- Directed by: Karel Lamač
- Written by: Paul Vincent Carroll Frederic Gotfurt Frank Harvey
- Based on: She Met Him One Sunday by Victor Skutezky
- Produced by: Frederic Gotfurt Victor Skutezky
- Starring: Robert Beatty Barbara White Marjorie Rhodes
- Cinematography: Basil Emmott
- Edited by: Flora Newton
- Music by: Philip Green Charles Williams
- Production company: Associated British Picture Corporation
- Distributed by: Associated British Picture Corporation
- Release date: 28 August 1944;
- Running time: 97 minutes
- Country: United Kingdom
- Language: English

= It Happened One Sunday =

1944 British film by Karel Lamač

It Happened One Sunday is a 1944 British romantic comedy film directed by Karel Lamač and starring Robert Beatty, Barbara White and Marjorie Rhodes. It was written by Paul Vincent Carroll, Frederic Gotfurt and Frank Harvey based on the play She Met Him One Sunday by Victor Skutezky. Produced and distributed by Associated British it was shot at Welwyn Studios with sets designed by the art director William C. Andrews.

==Synopsis==
In the film, an Irish servant girl working in Liverpool mistakenly believes that she has a secret admirer working at a hospital, and while seeking him out accidentally meets and falls in love with a serviceman there. She spends the rest of the day around Liverpool with him and they eventually decide to marry.

Questions to answer:
(A) From the article on It Happened One Sunday, extract the stretch from "1944 British film" through "William C. Andrews.".
(B) According to the article on It Happened One Sunday, at which studios was the film shot?
(C) Carry on the article about the film It Happened One Sunday from the point where it stops.
The data after this film article plays no part in any task.

Extracted material:
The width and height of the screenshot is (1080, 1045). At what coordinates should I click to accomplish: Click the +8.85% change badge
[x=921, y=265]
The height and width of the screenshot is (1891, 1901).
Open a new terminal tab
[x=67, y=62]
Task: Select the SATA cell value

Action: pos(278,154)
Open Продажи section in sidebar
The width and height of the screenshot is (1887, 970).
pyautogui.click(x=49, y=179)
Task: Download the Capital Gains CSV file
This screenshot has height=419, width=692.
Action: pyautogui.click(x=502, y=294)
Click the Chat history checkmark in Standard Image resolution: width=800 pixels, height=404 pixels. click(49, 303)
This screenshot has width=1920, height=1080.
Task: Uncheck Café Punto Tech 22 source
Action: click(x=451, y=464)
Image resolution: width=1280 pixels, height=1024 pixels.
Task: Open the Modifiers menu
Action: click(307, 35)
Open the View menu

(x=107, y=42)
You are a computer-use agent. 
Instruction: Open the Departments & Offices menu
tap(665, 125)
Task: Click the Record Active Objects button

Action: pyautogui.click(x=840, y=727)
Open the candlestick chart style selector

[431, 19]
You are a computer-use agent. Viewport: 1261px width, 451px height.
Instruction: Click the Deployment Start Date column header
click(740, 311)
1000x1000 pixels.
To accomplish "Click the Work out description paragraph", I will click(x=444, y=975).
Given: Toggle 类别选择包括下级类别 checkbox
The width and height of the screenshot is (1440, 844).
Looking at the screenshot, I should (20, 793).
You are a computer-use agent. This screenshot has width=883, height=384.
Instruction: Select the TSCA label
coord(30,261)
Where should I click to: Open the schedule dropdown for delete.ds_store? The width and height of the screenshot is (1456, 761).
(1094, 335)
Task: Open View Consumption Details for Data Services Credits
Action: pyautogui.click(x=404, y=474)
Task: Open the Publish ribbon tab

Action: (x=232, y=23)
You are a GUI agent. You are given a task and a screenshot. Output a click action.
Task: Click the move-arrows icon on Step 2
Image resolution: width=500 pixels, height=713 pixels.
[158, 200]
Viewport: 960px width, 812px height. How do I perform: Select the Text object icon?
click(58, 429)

Answers by task:
(A)
1944 British film by Karel Lamač

It Happened One Sunday is a 1944 British romantic comedy film directed by Karel Lamač and starring Robert Beatty, Barbara White and Marjorie Rhodes. It was written by Paul Vincent Carroll, Frederic Gotfurt and Frank Harvey based on the play She Met Him One Sunday by Victor Skutezky. Produced and distributed by Associated British it was shot at Welwyn Studios with sets designed by the art director William C. Andrews.

(B) Welwyn Studios

(C)
==Cast==
- Robert Beatty as Tom Stevens
- Barbara White as Moya Malone
- Marjorie Rhodes as Mrs. Buckland
- Ernest Butcher as Mr. Buckland
- Kathryn Beaumont as Jill Buckland
- Judy Kelly as Violet
- Irene Vanbrugh as Mrs. Bellamy
- Kathleen Harrison as Mrs. Purkiss
- Moore Marriott as porter
- C. V. France as magistrate
- Marie Ault as madame
- Brefni O'Rorke as engineer
- Frederick Piper as Jake
- Philip Green as bandleader

== Reception ==
The Monthly Film Bulletin wrote: "Tortuous in construction and slow-moving in the telling, this piece tries to eke out some interest by digressions into fantasy in which the little servant girl queens it over fine ladies and princes in eighteenth-century costumes. It is not a successful attempt. Despite poor material, however, Barbara White makes a success of her first screen appearance as the girl. Robert Beatty, as the rough Mr. Brown, gives the film its only contact with reality."

Kine Weekly called the film an "intriguing, down-to-earth yet refreshingly sentimental romantic melodrama" and "an impressive British film".